Speaking of Club Linus, let’s go ahead and create some more marketing material for our patrons. How about some drinkware with our new logo on it, a flyer for our annual tiki party, and our weekday happy hours. I’m open to how they look and the results after a single prompt are pretty fantastic.
It’s also a great tool for storyboarding and creative collaboration because it’s so quick and easy to use. While you probably aren’t going to use it if you need a very polished professional end-product, it’s perfect to mockup draft storyboards.

Sketching to Images
You can also turn sketches or outlines into fully generated images as well. This gives you a little more control in the final product as it provides a structure to the LLM (even if it’s a little rough). Here I asked it to create a flyer for me based on a very rough sketch and, while it doesn’t follow my instructions exactly, it led to a great outcome. (It can also convert and edit talented sketches and drawings as well.)

Design: Visualizing and prototyping
These tools are also powerful for design. They allow ideas to be drafted up and explored with little effort.
This user developed dress design visuals and placed them on an AI model. What’s most interesting, if you click the link and see all examples, is that AI kept the studio backgrounds consistent for each dress, which gives the whole thing a realistic feel.

This person used AI for a little interior design work. Just take a picture and ask it to give you some ideas. Have fun with it.

Tips and Tricks for Better AI Image Generation
It’s helpful to use AI to brainstorm and explore what’s possible. The biggest suggestion that I have to give AI an example prompt first and ask it for suggestions on how to make it more effective visually, along with offering to clarify any questions that it has.
I thought this recent Reddit post was a fun and helpful guide. It encourages thorough direction as the model doesn’t know what it doesn’t know – if you’re looking for something specific, it needs to be outlined clearly. Whether you use this person’s guide or not, spending a little extra time on the prompt for pictures goes a long way.
For this blog, I sometimes prompt pictures directly, but sometimes I ask ChatGPT for some creative ideas on how to visualize the post theme. I will then try a few out until I get one that I like, and then typically refine the prompt once or twice before going final.
Ethical and Legal Considerations
We are so early in AI and AI Image generation and there are many issues that still need to be ironed out. The most obvious relates to legality and copyright law. There are many pictures and styles that you can generate with these AI tools today that are expressly based on copyrighted IP (such as Muppets, Simpsons, South Park, and yes Ghibli).
Who gets credit?
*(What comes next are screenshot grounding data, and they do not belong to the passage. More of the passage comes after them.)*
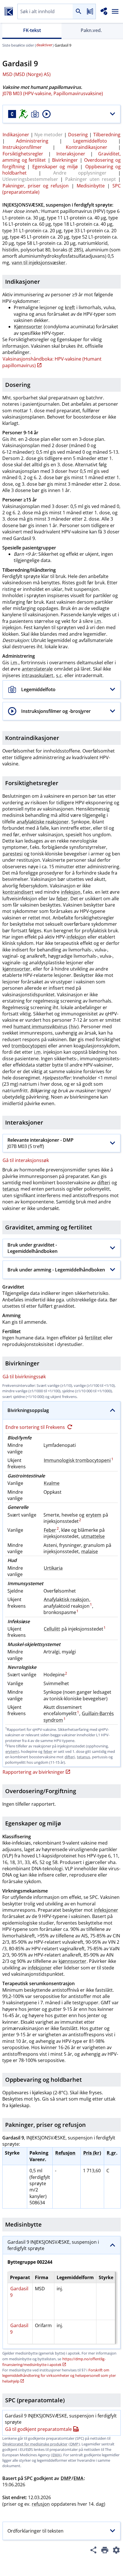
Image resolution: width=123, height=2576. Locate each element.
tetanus (11, 1189)
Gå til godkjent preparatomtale (38, 2429)
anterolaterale (37, 669)
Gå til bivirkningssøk (24, 1376)
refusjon (41, 2504)
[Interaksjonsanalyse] (104, 11)
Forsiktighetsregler (23, 154)
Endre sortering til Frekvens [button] (35, 1427)
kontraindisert (18, 892)
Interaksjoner (70, 154)
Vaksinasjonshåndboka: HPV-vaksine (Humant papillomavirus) (52, 362)
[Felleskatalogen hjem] (8, 11)
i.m (97, 621)
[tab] (31, 31)
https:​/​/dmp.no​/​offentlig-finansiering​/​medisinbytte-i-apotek (54, 2361)
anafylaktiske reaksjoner (43, 822)
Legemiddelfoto (90, 141)
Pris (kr (91, 2153)
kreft (70, 307)
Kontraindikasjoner (86, 147)
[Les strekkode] (90, 11)
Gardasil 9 (19, 2291)
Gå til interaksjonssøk (26, 1160)
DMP (74, 2444)
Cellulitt (52, 1629)
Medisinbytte (91, 186)
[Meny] (115, 11)
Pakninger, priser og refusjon (36, 186)
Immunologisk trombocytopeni (77, 1460)
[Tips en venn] (93, 2550)
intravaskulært (37, 675)
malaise (89, 1551)
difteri (103, 1182)
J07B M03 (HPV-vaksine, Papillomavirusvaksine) (53, 93)
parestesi (13, 854)
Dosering (78, 134)
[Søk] (78, 11)
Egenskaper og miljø (55, 166)
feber (62, 898)
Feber (50, 1530)
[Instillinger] (116, 2550)
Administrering (32, 141)
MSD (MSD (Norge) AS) (27, 74)
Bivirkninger (65, 160)
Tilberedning (106, 134)
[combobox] (45, 11)
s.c (59, 675)
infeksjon (70, 892)
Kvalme (51, 1483)
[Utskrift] (104, 2550)
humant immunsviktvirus (40, 1026)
Who owns and profits from the results? All unanswered questions, and I fully expect the ability to create these types of copyrighted images to be disabled over time.
Conclusion
AI image generation is one of the most engaging and accessible creative applications of AI. With their integration into LLMs, the tools are becoming even more powerful and user-friendly. While challenges remain, the potential for creative expression and productivity is immense. Try it out and share your results below—have fun with it!